This week saw the announcement of major changes to CFDs and spread betting

The changes came from the FCA in the UK and have far reaching consequences for the retail market in particular. Shares in companies like IG and CMC tumbled on fears that trading volumes will be reduced significantly.

As part of its deliberations the FCA have asked traders to reply to the following questions:

  • Q1: What investment need(s) do CFDs fulfil for retail clients and would they be disadvantaged if they no longer had access to these products?
  • Q2: Do you agree with our proposal to require enhanced disclosures for CFD products?
  • Q3: Do you agree with our proposal to require CFD firms to disclose the percentage of client accounts that are in profit or loss over the previous calendar quarter and over the last 12 months?
  • Q4: Do you agree with the proposal to limit the risks of CFDs by taking steps to limit leverage for retail clients?
  • Q5: Do you agree with the proposal to adopt different leverage limits for inexperienced and experienced retail clients?
  • Q6: Do you agree with the proposed margin limits for inexperienced clients and experienced retail clients?
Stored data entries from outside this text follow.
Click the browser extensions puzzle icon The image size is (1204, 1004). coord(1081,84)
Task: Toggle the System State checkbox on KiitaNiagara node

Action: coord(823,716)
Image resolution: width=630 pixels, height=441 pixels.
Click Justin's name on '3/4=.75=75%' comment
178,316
  • Q7: Do you agree with the proposal to set a margin close out limit of 50% of initial margin required? In particular, we welcome feedback on the detailed drafting of this rule and whether it is compatible with standard market practices.
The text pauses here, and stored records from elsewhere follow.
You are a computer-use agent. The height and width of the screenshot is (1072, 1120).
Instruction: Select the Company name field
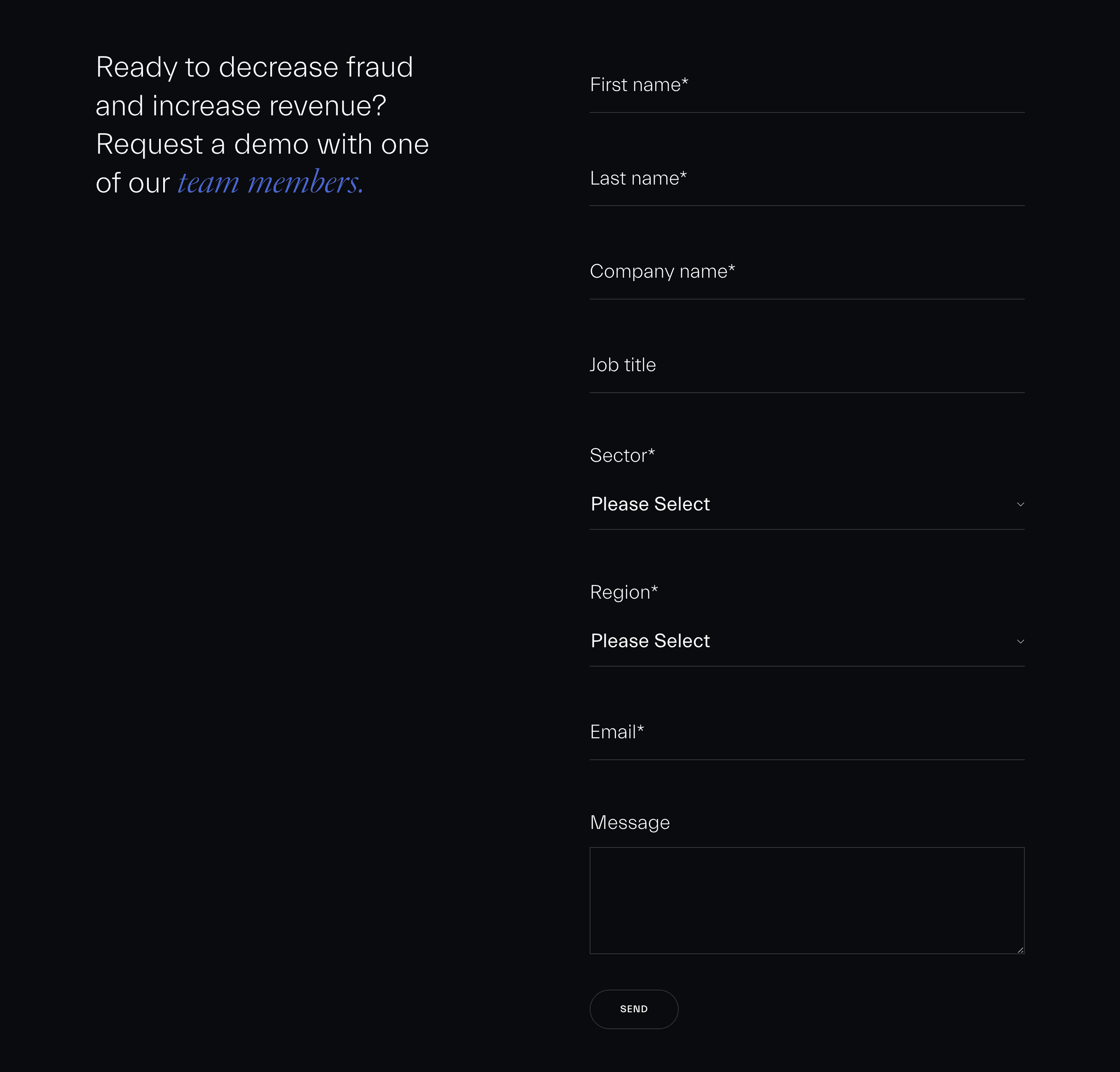[x=807, y=272]
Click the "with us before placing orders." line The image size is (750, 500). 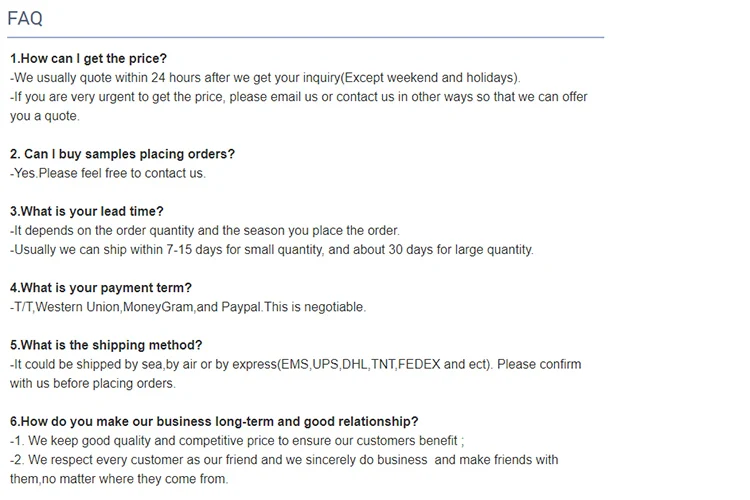click(x=92, y=383)
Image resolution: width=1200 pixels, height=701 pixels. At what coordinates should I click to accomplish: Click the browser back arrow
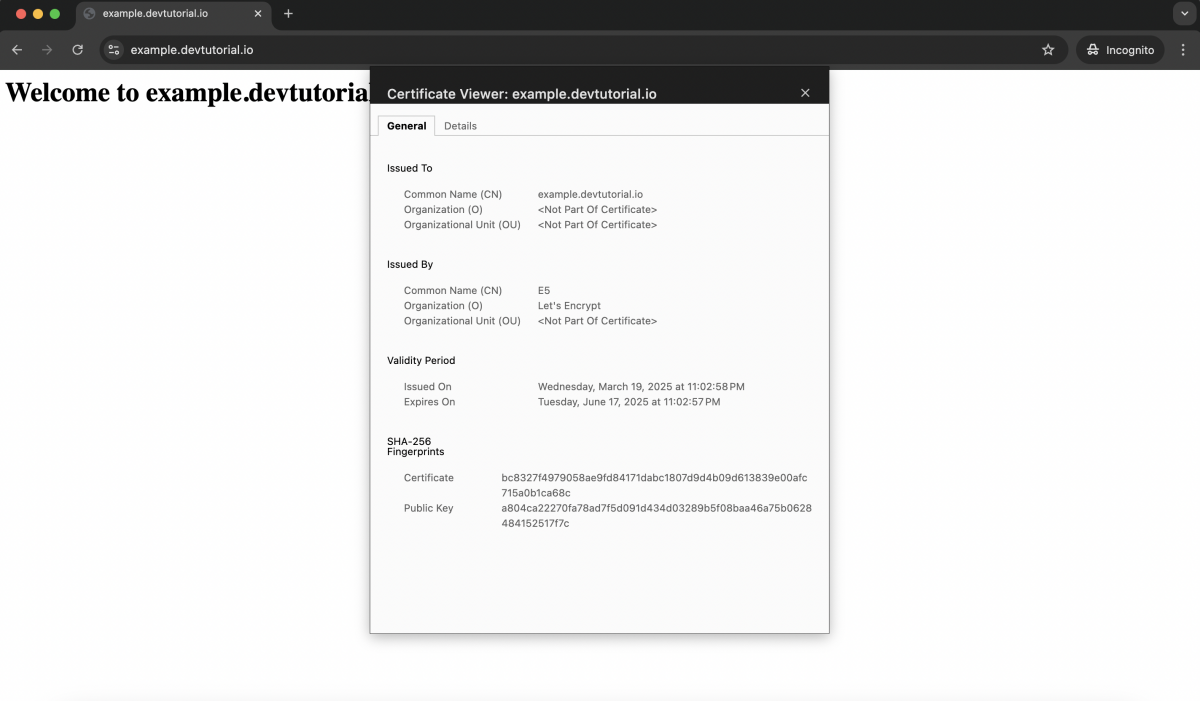click(x=17, y=50)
  • Q8: Do you agree with our proposal to ban bonus promotions or other incentives to open accounts or trade?
  • Q9: What investment need(s) do binary bets fulfil for retail clients, and do you agree with the risks we have identified?
  • Q10: What are your views on limiting the marketing of binary bets to some retail clients?
  • Q11: What are your views on the potential use of product intervention powers under MiFID II to restrict specific features of binary bets or place limits on the distribution or sale of these products for retail clients?
  • Q12: Are there any alternative policy measures that we should consider to address our investor protection concerns in relation to binary bets?